Given information:
# # #

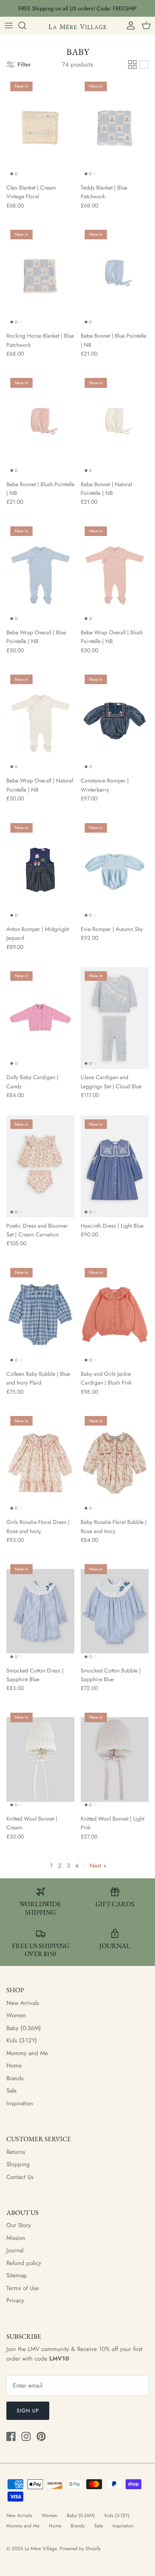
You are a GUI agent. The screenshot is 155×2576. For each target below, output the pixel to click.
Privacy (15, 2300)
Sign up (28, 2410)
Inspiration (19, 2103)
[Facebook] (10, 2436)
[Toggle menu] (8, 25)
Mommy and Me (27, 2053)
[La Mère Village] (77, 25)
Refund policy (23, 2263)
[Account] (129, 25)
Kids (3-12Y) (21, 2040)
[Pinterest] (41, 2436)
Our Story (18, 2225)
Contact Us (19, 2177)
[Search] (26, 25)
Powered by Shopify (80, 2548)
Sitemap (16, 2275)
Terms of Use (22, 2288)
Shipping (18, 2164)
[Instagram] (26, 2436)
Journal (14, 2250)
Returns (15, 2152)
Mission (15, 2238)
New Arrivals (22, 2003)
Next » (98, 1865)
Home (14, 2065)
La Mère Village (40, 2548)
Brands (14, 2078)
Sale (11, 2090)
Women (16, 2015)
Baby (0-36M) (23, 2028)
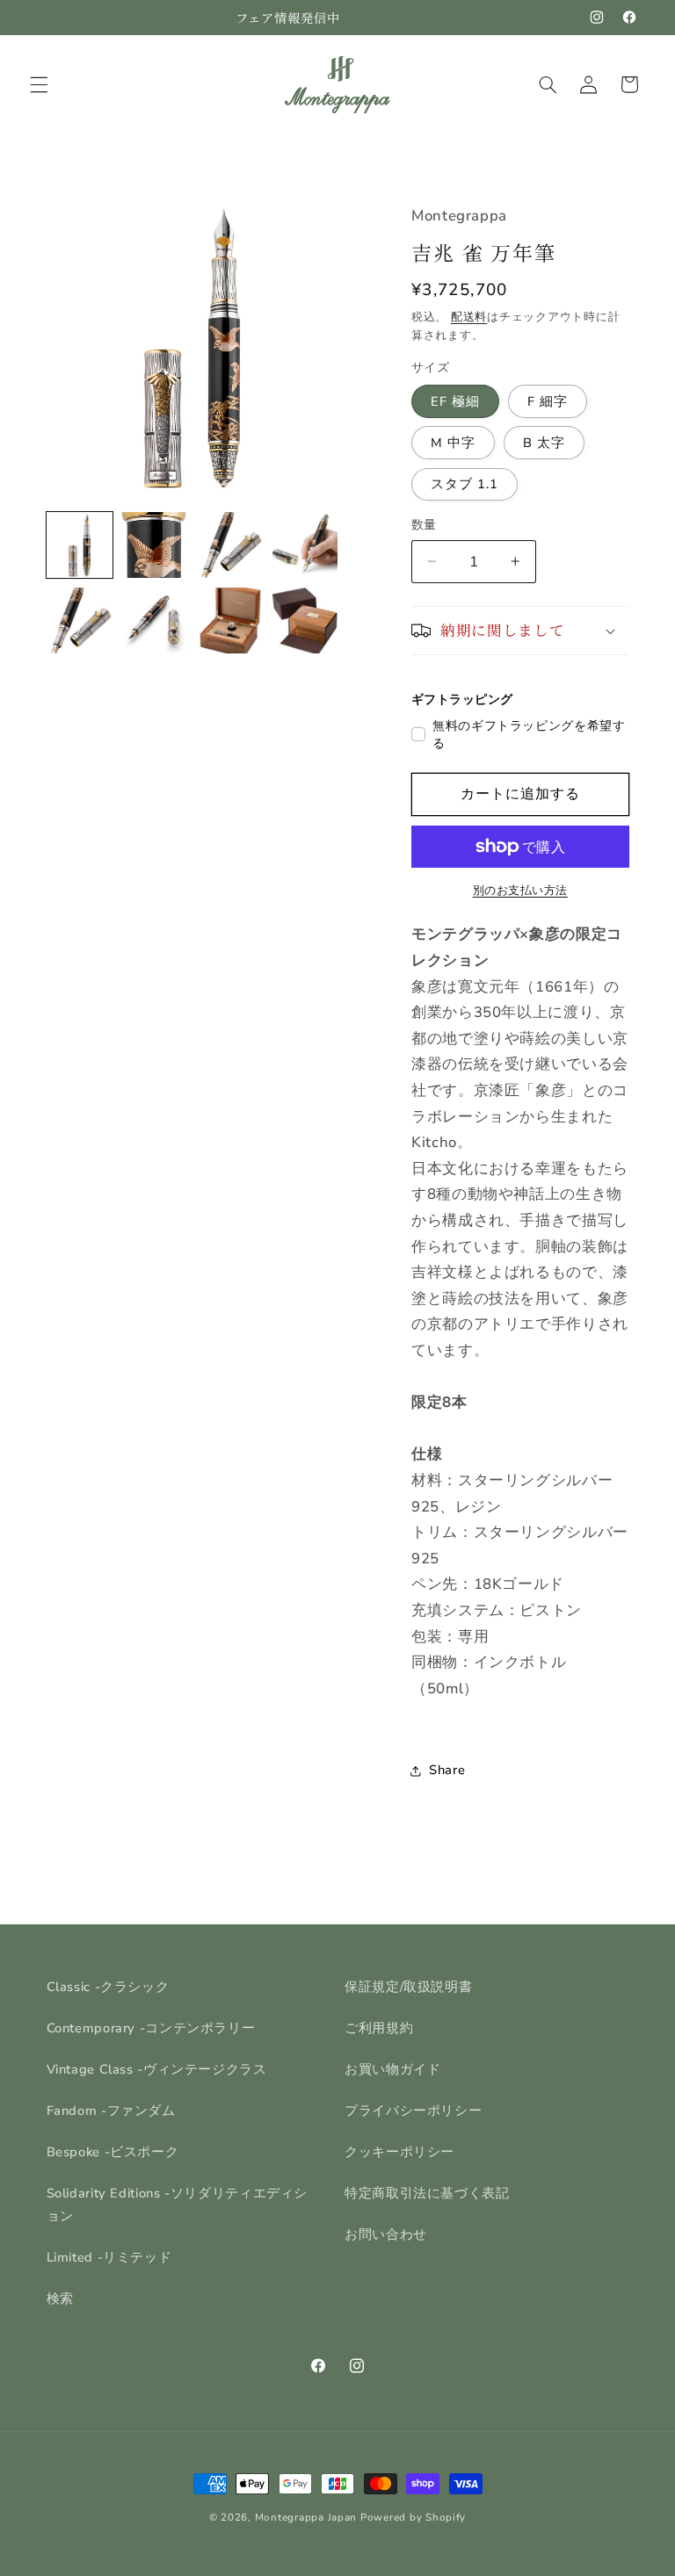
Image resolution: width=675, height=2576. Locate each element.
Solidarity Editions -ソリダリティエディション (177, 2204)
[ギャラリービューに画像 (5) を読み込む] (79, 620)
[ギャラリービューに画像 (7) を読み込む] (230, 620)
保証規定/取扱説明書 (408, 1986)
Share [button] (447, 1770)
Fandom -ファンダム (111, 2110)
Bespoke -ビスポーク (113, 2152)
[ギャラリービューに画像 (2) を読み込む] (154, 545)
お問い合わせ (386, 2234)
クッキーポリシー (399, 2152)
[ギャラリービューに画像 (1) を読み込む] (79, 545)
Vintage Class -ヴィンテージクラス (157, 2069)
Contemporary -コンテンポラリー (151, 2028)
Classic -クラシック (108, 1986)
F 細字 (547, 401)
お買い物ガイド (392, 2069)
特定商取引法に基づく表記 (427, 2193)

# # #

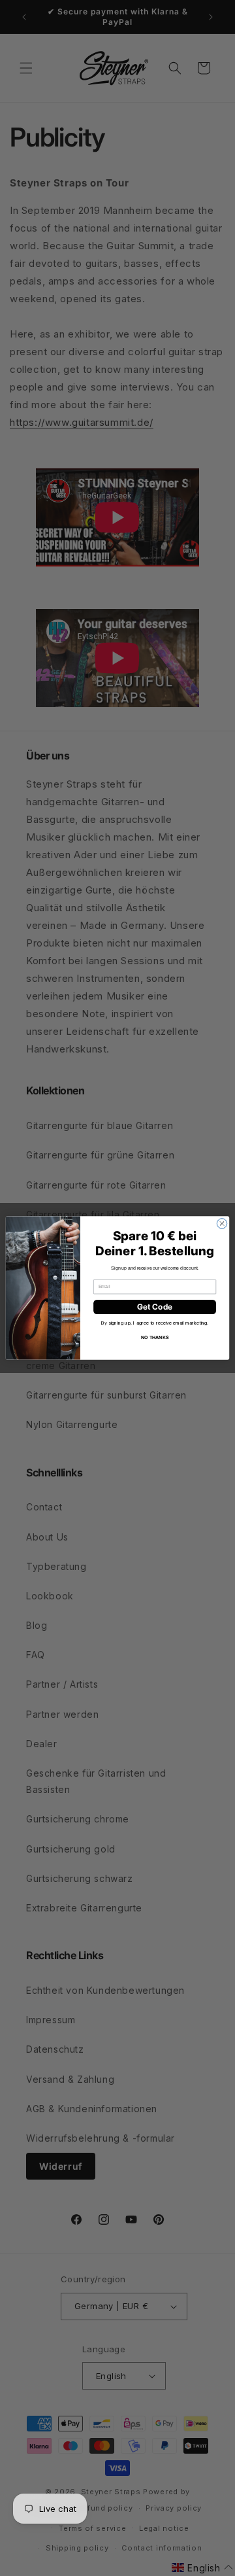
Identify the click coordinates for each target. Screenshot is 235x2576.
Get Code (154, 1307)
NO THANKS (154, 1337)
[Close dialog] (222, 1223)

# # #

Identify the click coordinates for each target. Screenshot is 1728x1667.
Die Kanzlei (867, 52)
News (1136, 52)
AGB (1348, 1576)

# # #

Exercise: The stretch of entries above that starts with the line containing "[ギャラリービューに画像 (1) を読み込む] (79, 545)" and goes on through the line containing "特定商取引法に基づく表記 (427, 2193)" is to be transcribed exactly, and no other line is to be transcribed.

Answer box:
[ギャラリービューに画像 (1) を読み込む] (79, 545)
Vintage Class -ヴィンテージクラス (157, 2069)
Contemporary -コンテンポラリー (151, 2028)
Classic -クラシック (108, 1986)
F 細字 (547, 401)
お買い物ガイド (392, 2069)
特定商取引法に基づく表記 (427, 2193)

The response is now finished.